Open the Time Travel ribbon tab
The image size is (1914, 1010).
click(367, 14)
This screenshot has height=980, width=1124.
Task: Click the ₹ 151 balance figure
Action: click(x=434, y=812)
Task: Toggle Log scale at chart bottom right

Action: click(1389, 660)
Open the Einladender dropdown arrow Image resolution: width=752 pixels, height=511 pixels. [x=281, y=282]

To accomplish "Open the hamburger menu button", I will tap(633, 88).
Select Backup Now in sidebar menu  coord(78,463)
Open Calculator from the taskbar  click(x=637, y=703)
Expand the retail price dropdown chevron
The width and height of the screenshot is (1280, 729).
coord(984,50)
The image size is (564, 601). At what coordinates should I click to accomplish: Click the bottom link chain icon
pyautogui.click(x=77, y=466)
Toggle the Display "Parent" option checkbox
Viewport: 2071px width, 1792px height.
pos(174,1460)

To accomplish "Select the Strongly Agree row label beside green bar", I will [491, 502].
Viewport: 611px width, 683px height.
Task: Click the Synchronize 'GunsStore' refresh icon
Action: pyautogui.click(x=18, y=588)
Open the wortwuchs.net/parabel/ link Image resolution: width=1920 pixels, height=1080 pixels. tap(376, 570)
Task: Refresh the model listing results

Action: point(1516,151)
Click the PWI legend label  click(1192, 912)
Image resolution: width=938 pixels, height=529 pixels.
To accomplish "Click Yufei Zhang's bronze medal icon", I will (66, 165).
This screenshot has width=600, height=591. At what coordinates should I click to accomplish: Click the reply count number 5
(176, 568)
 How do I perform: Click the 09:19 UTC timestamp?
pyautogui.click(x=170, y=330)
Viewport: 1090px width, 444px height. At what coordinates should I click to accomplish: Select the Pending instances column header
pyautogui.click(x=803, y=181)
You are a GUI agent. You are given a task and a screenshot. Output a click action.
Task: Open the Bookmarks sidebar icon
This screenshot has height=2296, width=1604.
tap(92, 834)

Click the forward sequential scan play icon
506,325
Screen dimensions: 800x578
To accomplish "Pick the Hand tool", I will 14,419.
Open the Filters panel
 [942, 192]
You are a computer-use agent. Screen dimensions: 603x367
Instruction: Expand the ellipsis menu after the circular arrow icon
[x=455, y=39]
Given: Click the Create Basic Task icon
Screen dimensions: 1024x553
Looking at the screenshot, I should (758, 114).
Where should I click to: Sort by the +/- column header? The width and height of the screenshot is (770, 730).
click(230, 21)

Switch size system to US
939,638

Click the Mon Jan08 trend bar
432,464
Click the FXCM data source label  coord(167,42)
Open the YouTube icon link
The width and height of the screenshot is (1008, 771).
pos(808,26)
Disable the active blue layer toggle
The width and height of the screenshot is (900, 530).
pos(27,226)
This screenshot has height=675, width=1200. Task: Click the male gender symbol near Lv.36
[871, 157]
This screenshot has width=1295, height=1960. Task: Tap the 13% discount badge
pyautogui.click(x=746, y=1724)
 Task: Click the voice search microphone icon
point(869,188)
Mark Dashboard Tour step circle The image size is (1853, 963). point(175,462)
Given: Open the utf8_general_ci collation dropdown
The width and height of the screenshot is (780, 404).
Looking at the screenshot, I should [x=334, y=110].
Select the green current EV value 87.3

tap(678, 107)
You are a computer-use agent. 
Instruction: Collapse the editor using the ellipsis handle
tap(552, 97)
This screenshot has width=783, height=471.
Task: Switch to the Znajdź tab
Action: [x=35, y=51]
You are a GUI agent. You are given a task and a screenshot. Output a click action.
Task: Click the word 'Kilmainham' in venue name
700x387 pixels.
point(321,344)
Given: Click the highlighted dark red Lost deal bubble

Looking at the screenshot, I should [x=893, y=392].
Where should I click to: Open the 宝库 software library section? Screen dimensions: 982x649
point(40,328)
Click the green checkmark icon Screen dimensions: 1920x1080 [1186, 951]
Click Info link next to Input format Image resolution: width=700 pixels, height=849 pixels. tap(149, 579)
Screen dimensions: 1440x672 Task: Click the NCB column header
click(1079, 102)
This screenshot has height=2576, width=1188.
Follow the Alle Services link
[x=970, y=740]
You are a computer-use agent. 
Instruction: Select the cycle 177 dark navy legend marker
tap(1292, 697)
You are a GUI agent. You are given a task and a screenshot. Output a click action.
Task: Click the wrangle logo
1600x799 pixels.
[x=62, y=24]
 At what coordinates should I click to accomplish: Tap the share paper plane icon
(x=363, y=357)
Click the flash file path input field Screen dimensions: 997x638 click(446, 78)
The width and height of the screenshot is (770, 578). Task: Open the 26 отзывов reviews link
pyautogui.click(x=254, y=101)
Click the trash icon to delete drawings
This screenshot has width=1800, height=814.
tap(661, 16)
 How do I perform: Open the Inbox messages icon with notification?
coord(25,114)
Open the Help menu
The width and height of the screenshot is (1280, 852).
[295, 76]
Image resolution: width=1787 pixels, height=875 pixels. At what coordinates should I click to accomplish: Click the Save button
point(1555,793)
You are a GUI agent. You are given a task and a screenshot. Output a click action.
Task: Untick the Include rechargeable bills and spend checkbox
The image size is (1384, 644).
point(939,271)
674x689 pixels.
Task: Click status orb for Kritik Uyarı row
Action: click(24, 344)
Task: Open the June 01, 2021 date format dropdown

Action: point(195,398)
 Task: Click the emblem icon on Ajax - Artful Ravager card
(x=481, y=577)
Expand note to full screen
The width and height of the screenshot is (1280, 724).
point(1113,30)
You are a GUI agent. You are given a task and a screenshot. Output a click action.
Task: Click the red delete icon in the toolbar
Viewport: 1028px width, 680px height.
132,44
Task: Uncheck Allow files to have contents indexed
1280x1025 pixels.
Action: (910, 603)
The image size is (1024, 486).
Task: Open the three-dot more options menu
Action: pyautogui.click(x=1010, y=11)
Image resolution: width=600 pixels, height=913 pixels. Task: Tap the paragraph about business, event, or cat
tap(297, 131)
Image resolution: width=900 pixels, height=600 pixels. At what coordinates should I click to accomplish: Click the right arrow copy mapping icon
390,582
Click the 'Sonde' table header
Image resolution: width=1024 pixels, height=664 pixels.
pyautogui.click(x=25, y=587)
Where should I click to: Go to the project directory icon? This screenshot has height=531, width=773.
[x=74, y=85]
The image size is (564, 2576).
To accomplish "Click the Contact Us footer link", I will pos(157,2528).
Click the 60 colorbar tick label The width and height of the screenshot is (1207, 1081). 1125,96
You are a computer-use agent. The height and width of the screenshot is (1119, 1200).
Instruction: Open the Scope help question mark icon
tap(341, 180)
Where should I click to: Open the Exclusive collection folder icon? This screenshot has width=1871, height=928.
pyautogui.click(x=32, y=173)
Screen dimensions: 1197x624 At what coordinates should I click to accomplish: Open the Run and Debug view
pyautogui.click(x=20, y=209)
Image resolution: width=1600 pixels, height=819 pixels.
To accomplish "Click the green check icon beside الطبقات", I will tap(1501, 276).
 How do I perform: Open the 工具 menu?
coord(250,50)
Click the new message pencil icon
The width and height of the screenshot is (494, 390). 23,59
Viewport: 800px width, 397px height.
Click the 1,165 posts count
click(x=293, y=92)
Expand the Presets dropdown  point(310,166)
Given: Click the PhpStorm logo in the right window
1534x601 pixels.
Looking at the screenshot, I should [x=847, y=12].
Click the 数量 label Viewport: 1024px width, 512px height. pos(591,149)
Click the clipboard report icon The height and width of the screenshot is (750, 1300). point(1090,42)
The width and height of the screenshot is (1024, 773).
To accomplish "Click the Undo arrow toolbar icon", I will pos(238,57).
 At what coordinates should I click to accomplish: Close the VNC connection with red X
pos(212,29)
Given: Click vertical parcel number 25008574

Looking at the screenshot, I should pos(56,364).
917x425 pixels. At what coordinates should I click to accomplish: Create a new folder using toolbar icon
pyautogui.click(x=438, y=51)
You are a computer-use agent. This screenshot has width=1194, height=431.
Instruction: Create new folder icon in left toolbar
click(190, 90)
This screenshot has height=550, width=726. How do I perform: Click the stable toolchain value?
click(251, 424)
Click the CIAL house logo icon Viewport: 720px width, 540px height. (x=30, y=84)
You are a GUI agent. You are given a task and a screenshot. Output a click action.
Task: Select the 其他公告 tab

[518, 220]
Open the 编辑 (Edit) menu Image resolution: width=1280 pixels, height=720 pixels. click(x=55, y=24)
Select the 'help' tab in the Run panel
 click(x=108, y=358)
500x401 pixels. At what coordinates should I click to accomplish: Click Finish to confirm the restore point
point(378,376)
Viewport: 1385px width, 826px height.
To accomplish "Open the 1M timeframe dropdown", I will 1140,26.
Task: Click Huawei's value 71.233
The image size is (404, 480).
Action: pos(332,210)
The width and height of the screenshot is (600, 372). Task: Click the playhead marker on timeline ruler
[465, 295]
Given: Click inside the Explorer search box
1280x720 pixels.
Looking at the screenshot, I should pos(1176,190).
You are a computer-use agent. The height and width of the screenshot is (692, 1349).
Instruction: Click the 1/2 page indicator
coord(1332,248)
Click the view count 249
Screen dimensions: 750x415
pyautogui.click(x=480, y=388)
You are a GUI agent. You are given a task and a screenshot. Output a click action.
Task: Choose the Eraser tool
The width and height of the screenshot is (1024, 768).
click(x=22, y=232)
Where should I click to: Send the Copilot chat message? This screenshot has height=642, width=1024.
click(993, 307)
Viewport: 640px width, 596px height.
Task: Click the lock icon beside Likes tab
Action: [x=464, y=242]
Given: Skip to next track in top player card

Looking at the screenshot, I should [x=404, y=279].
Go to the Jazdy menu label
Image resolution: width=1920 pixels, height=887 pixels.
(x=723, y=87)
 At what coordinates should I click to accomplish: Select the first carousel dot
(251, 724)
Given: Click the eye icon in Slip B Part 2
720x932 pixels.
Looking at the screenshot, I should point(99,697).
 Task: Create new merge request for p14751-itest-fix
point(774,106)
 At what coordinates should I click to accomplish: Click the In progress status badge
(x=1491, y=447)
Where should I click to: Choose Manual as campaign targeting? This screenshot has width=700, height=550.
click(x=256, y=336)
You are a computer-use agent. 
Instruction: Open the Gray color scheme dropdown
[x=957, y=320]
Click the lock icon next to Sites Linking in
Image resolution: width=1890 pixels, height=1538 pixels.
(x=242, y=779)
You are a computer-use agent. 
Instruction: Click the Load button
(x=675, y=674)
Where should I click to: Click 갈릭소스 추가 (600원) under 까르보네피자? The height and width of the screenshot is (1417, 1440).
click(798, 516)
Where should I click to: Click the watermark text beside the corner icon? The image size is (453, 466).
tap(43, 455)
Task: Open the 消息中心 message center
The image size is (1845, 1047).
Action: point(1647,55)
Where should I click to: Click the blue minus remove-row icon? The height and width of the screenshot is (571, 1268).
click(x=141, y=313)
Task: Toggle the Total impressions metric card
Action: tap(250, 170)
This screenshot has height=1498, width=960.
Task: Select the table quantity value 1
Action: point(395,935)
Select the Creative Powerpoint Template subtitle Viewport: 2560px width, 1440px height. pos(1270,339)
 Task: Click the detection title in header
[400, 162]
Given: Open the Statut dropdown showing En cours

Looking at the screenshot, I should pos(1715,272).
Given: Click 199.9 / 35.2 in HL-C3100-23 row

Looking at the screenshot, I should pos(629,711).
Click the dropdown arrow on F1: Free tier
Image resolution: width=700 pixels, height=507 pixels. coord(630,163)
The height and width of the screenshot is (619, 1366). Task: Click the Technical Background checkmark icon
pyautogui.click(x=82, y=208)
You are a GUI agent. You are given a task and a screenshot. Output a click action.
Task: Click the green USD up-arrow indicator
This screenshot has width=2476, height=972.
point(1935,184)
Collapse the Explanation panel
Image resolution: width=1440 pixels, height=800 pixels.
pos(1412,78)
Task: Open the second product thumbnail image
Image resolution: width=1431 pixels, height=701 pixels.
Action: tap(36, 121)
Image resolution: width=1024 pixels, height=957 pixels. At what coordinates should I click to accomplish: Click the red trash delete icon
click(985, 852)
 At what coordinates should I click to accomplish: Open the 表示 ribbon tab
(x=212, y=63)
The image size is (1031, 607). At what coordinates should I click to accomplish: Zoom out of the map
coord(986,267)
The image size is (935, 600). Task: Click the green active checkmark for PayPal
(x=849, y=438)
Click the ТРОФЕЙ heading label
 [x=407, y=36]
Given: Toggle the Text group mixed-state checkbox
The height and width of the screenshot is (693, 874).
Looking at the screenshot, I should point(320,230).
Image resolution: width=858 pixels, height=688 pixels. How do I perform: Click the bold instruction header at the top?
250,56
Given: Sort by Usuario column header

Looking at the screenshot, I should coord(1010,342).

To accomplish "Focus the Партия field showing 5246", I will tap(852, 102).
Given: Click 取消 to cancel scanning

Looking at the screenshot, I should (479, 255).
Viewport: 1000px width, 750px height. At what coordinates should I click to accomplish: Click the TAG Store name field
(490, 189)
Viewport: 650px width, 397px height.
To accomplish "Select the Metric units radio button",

● Exercise description
In the records above, collect each line with "logo".

● Solution for this problem
Task: Click the wrangle logo
Given: Click the PhpStorm logo in the right window
Click the CIAL house logo icon Viewport: 720px width, 540px height. (x=30, y=84)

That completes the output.